= The Sophia Centre =

Bath Spa University astronomy unit

The Sophia Centre was founded at the School of Historical and Cultural Studies at Bath Spa University in 2002, as the first university centre in the world to teach cultural astronomy (defined as "the study of the application of beliefs about the stars to all aspects of human culture, from religion and science to the arts and literature") and the history and culture of astrology.

==Background and current status==
In 2004, Michael York, the centre's director, was appointed the world's first professor of cultural astronomy and astrology. In 2008 the Centre transferred to the University of Wales, Lampeter. The centre is now in the Department of Archaeology, History and Anthropology at the renamed University of Wales Trinity Saint David (formed by the merger of the University of Wales, Lampeter and the Trinity College Carmarthen.

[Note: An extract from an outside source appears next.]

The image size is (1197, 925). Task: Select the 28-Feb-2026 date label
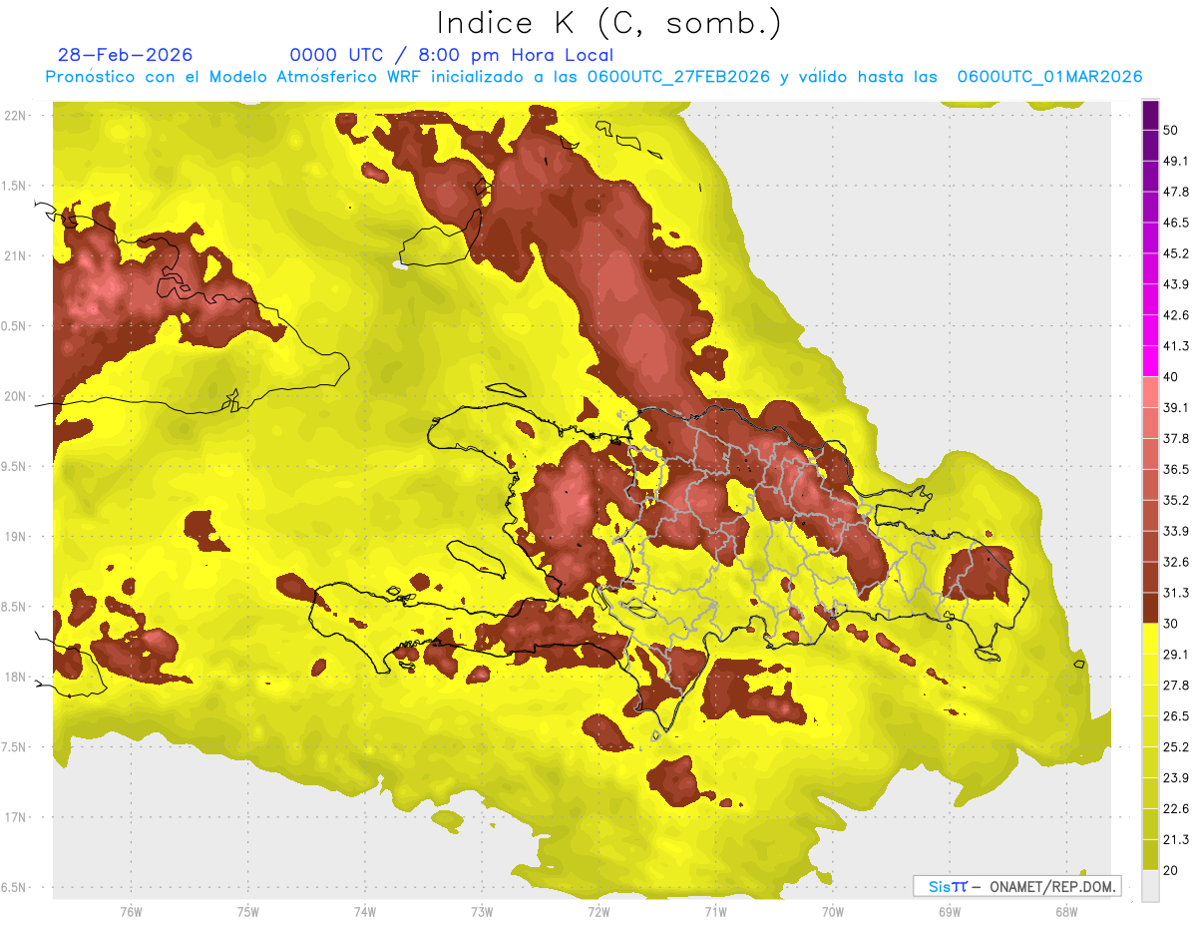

The current director of the Sophia Centre is Nicholas Campion. The centre's teaching, via the MA in Cultural Astronomy and Astrology, is based in a wide view of astronomy and astrology as providing a framework for culture, and the analysis of the way in which cosmos provides a reference for human activity. The centre began teaching archaeoastronomy in 2010 and holds an annual conference from which several volumes of proceedings have been published (see below).

==Publications==

The centre is associated with the Sophia Centre Press and publishes the bi-annual journal, Culture and Cosmos.

Volumes of conference proceedings include:

- Campion, Nicholas, Patrick Curry and Michael York (eds.) Astrology and the Academy, papers from the inaugural conference of the Sophia Centre, Bath Spa University College, 13–14 June 2003. Bristol: Cinnabar Books 2004. ISBN 1-898485-07-0.
- Campion, Nicholas and Patrick Curry (eds.), Sky and Psyche: The Relationship between Cosmos and Consciousness, Edinburgh: Floris Books 2006. ISBN 0-86315-566-9.
- Campion, Nicholas (ed.), Cosmologies: Proceedings of the seventh Sophia Centre Conference, Lampeter: Sophia Centre Press, 2010. ISBN 978-1-907767-00-5.